In the context of agentic AI systems, I’d say yes—it could be.
Not in the sense that it will replace REST for web APIs, but in the way that REST became the lingua franca of the web, MCP might become the shared protocol for AI agents.
We’re already seeing this pattern emerge in advanced orchestration layers—like LangGraph, Autogen, and agent frameworks that require multi-step planning and task handoff. Many are converging toward some variant of message-based workflows.
A Hybrid Future?
Just like we didn’t throw out REST when GraphQL or gRPC arrived, I don’t expect MCP to “replace” REST. But it’s likely to augment it, especially behind the scenes in systems where agents, tools, and autonomous workflows need to interoperate smoothly.

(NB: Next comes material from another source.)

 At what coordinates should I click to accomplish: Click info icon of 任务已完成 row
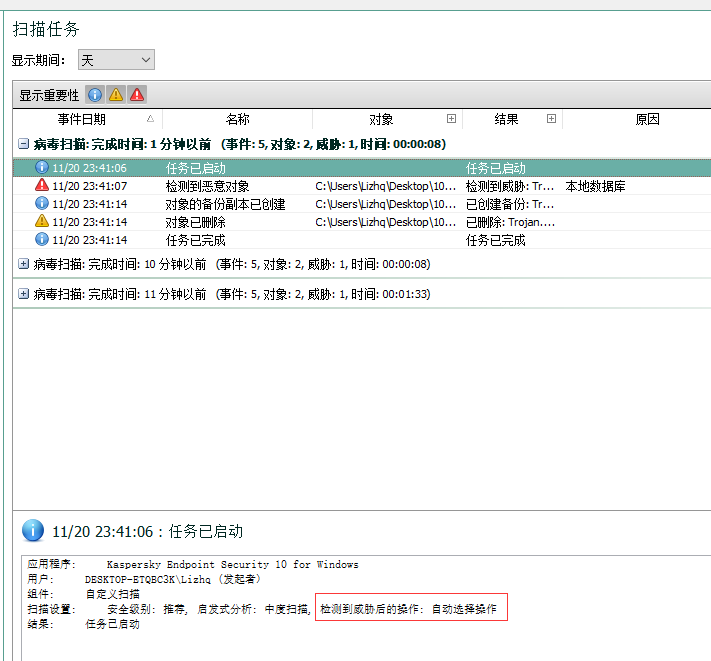pyautogui.click(x=42, y=240)
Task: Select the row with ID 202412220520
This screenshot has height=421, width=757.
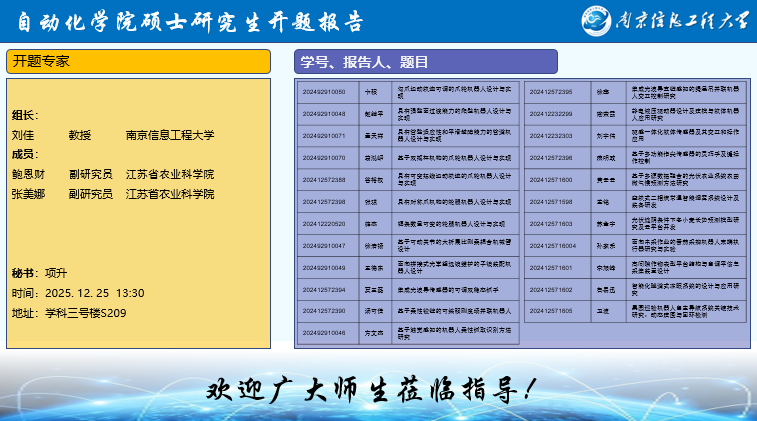Action: pyautogui.click(x=324, y=223)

My current approach? Use REST at the edges—for external integrations or UI interactions—but use MCP internally to let agents plan, execute, and collaborate.
Final Thoughts
If you're building agent-based applications or orchestrating complex AI workflows, MCP is worth serious consideration. It reflects the way agents actually operate: message-driven, adaptive, and decentralised.
We’re still early in this space—but it feels a lot like the early days of REST. That’s exciting.